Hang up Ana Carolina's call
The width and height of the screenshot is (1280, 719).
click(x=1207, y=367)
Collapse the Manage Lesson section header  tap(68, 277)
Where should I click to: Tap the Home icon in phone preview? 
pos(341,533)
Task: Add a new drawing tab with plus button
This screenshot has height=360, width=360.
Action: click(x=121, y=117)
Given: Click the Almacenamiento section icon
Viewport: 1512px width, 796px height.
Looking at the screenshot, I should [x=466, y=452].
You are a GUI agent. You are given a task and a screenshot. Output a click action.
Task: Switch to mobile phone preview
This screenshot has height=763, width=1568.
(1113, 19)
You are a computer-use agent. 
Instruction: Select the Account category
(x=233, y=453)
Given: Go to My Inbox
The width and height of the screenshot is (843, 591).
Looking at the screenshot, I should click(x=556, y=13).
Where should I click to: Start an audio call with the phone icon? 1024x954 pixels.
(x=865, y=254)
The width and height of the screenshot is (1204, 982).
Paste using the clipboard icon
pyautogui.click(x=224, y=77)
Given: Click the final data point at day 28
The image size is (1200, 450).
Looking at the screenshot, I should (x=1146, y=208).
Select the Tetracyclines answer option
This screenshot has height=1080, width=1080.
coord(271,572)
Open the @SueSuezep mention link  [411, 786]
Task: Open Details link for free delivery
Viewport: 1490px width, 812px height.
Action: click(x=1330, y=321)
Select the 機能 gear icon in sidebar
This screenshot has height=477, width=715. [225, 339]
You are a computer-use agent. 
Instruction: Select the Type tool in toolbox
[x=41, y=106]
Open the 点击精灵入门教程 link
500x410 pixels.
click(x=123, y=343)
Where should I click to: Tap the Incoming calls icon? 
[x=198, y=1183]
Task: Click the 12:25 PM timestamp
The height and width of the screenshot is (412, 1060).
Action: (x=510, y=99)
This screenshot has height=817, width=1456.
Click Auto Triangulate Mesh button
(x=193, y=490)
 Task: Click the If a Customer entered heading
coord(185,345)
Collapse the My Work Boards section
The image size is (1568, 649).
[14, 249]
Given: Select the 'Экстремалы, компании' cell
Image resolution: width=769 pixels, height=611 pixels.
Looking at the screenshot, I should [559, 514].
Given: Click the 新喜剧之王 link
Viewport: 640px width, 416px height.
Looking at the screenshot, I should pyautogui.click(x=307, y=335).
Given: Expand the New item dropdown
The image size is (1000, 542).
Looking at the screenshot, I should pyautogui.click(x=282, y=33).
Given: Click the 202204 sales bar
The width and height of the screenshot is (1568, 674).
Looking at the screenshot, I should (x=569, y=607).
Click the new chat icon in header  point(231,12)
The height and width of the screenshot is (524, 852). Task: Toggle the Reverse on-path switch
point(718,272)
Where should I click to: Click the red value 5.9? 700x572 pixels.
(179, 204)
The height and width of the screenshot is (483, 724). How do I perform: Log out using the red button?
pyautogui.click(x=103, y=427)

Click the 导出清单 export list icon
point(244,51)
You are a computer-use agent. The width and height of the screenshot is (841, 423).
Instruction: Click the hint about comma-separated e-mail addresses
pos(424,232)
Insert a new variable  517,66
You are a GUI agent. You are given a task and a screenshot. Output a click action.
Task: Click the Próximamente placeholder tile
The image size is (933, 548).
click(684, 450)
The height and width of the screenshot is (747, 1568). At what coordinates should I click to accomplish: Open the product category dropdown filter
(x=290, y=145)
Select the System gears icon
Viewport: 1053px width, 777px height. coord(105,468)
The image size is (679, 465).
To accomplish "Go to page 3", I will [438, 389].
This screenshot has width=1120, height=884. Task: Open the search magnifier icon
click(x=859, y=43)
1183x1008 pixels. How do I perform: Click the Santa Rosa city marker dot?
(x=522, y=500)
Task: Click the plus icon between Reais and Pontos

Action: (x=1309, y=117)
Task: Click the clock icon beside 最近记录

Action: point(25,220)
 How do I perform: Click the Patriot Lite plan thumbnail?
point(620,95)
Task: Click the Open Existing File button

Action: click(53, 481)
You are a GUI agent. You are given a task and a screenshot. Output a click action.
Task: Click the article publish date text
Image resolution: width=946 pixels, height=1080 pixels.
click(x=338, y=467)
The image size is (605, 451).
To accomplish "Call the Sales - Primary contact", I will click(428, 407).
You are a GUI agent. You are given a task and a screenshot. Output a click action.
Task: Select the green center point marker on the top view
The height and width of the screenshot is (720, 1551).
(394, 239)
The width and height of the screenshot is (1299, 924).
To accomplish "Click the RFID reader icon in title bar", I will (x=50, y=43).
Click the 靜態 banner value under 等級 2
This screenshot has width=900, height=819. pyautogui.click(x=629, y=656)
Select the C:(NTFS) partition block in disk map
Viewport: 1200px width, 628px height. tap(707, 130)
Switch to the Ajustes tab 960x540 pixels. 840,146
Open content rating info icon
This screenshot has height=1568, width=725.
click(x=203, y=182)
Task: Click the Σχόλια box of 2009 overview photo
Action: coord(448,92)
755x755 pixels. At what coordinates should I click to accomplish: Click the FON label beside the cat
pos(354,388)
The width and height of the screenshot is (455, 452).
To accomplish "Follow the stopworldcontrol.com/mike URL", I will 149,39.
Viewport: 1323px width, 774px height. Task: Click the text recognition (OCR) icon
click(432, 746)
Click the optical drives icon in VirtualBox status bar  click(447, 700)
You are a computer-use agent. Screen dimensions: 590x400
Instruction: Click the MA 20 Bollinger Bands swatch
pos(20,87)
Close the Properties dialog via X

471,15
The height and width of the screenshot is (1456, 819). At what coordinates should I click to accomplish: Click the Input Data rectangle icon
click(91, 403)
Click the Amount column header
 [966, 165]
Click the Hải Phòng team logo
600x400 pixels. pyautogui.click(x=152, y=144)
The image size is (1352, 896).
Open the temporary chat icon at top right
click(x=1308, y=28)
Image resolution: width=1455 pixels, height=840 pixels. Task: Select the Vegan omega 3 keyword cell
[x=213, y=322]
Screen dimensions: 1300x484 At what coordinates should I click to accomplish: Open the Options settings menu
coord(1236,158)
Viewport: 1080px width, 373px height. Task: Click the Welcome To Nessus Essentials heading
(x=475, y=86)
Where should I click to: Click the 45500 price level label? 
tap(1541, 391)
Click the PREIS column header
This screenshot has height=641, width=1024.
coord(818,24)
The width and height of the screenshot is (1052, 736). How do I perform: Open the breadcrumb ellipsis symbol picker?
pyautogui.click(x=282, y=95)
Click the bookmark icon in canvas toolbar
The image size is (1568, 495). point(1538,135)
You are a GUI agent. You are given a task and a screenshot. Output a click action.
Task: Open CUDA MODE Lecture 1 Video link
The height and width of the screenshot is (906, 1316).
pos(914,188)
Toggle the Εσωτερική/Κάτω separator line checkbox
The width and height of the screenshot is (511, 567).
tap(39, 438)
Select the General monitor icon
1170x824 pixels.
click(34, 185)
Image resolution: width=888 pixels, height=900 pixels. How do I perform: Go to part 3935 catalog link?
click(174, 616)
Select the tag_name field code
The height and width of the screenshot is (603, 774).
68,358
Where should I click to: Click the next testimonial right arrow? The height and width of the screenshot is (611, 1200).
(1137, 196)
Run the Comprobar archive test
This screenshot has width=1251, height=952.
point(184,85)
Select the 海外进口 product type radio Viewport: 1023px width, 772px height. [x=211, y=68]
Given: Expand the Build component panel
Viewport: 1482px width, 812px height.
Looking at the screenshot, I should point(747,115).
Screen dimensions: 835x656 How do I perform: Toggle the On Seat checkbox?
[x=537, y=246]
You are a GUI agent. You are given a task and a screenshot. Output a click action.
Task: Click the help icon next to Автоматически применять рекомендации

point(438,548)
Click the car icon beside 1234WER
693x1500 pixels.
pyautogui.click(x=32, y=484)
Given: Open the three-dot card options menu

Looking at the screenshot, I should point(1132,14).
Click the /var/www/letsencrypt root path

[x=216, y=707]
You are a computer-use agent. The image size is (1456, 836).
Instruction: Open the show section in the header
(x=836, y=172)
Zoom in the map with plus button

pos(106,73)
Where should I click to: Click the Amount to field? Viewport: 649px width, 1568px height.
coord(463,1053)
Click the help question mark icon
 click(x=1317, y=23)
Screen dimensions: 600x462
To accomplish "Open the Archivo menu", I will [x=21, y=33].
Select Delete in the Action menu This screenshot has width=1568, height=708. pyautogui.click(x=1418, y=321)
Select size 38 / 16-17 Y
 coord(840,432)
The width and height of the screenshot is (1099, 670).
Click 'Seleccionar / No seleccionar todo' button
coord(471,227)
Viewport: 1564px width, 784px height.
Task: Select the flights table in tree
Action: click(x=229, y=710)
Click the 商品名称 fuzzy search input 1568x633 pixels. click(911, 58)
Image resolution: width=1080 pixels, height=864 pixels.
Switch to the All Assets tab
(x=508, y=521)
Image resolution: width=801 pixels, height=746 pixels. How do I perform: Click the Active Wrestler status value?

> Exercise details
Your answer should be exactly the lines of the data above, from the first through the line containing "Select the Tetracyclines answer option".

> Your response
Hang up Ana Carolina's call
The width and height of the screenshot is (1280, 719).
click(x=1207, y=367)
Collapse the Manage Lesson section header  tap(68, 277)
Where should I click to: Tap the Home icon in phone preview? 
pos(341,533)
Task: Add a new drawing tab with plus button
This screenshot has height=360, width=360.
Action: click(x=121, y=117)
Given: Click the Almacenamiento section icon
Viewport: 1512px width, 796px height.
Looking at the screenshot, I should [x=466, y=452].
You are a GUI agent. You are given a task and a screenshot. Output a click action.
Task: Switch to mobile phone preview
This screenshot has height=763, width=1568.
(1113, 19)
You are a computer-use agent. 
Instruction: Select the Account category
(x=233, y=453)
Given: Go to My Inbox
The width and height of the screenshot is (843, 591).
Looking at the screenshot, I should click(x=556, y=13).
Where should I click to: Start an audio call with the phone icon? 1024x954 pixels.
(x=865, y=254)
The width and height of the screenshot is (1204, 982).
Paste using the clipboard icon
pyautogui.click(x=224, y=77)
Given: Click the final data point at day 28
The image size is (1200, 450).
Looking at the screenshot, I should (x=1146, y=208).
Select the Tetracyclines answer option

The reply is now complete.